# Is my beQuiet! Straight Power E5-450W enough?



## Psyon (Sep 29, 2008)

Well, I'm actually considering upgrading my gpu... I currently have a Geforce 7900GS wich is quite old and needs to be updated. My System looks like this:

C2D E6550 @3,5Ghz (500x7)
Zalman CNPS 9500AT
Gigabyte P35-DS3
2x2GB OCZ DDR2-1000
2x1GB OCZ DDR2-1066
HDD Samsung 500GB SATA 7200
HDD Seagate  250GB SATA 7200
HDD Maxtor     60GB IDE
2x Optical Drives
2x 80mm Fan
2x 120mm Fan

the PSU: 
beQuiet! Straight Power E5-450W
active PFC
3,3V -> 30A
5V -> 30A
12V1 ->25A
12V2 ->18A
12V combined -> 30A
combined Power rating: 450W

So my question is: would this be enough for a Palit 4870 Sonic? Is there someone using the same PSU with that much load? Or should I better fall back to my first idea a Gainward 4850 Golden Sample? I don't want to buy a new PSU b/c good ones would cost me 80+ €


----------



## magibeg (Sep 29, 2008)

You have a fairly loaded system and your power supply is also subject to capacitor aging.
In short you should seriously consider upgrading your powersupply regardless of if you go with a 4850 or a 4870. I would say that it should be fine but yuo are pushing it a little bit.


----------



## r9 (Sep 29, 2008)

Many people here will suggest that you will need new PSU. Look my system specs everything works fine. The PSU is holding just fine. It is not even heating and the voltages are stable that mean that is not even trying to hard


----------



## Fitseries3 (Sep 29, 2008)

get a 750watt pc power and cooling. it's plenty enough power for anything you may want to get in the next year or so. they can be had for around $120.


----------



## niko084 (Sep 29, 2008)

Definitely wouldn't try that one, probably work for a little while... But risky.

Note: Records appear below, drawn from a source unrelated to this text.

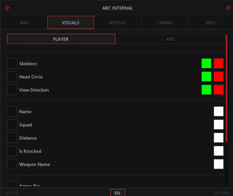The image size is (233, 196).
Task: Toggle the Weapon Name checkbox
Action: click(12, 164)
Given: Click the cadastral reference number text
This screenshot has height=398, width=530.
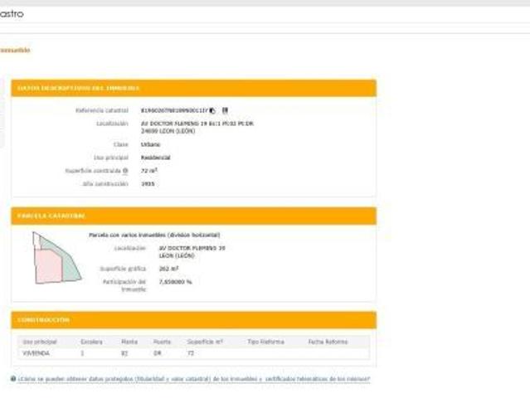Looking at the screenshot, I should (x=174, y=110).
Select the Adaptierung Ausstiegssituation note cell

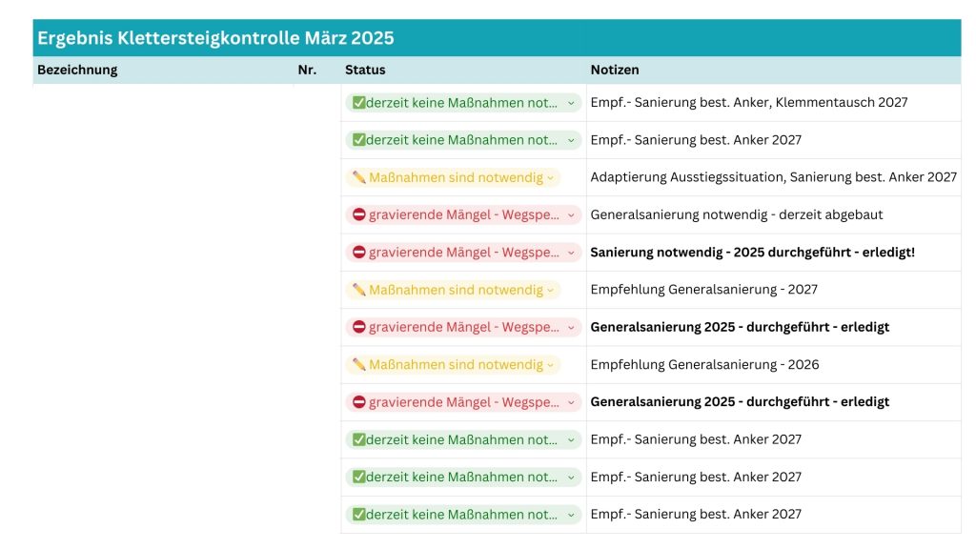[x=773, y=177]
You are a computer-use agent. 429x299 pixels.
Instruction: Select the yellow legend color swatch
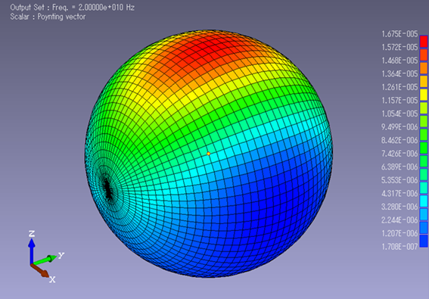[x=424, y=95]
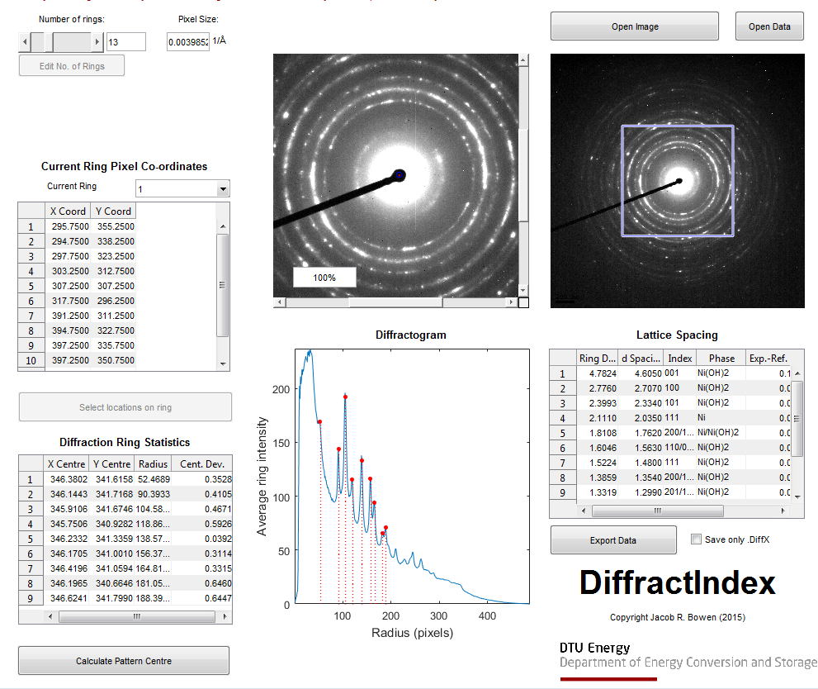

Get a solid 600+, that 750 PCPC is a great deal right now and a very solid psu.


----------



## hat (Sep 29, 2008)

Well... it would work, but it would be stressing all the time. It's like sending a 10 year old to the gym and try to have him lift weights as much as a high school kid can. Just get a better power supply and have some peace of mind.


----------



## Psyon (Sep 29, 2008)

hm i have seen others running the StraightPower 450W with an oc'ed Quadcore and the 4850GS (in another forum) so that should work well. I love the beQuiet PSU for beeing quiet, having fan-control for 3 chassis fans and beeing rock stable. You can't compare this one with a cheap 450W psu.  So if I'd go for a new one I'd probably go for a beQuiet again. But actually I'd rather take the slower video card (ie 4850GS) than having to buy a new psu aswell. Just thought someone with a similar system could say "I got more load on it and its stable".


----------



## niko084 (Sep 29, 2008)

4850gs???


----------



## Psyon (Sep 29, 2008)

Gainward 4850 Golden Sample sry


----------



## magibeg (Sep 29, 2008)

Another problem of course being that the 4850 doesn't pull much less power than a 4870. They're essentially the same card at different clock rates.


----------



## Psyon (Sep 29, 2008)

Reffering to these two tests it's a quite big difference (the test system is all the same): 
http://www.tweaktown.com/reviews/16...d_4850_golden_sample_graphics_card/index.html

http://www.tweaktown.com/reviews/1576/17/palit_radeon_hd_4870_sonic_graphics_card/index.html

showing a difference of about 50 watts under load. In other reviews I saw similar results considering the ddr5 not to be as power saving as it should be.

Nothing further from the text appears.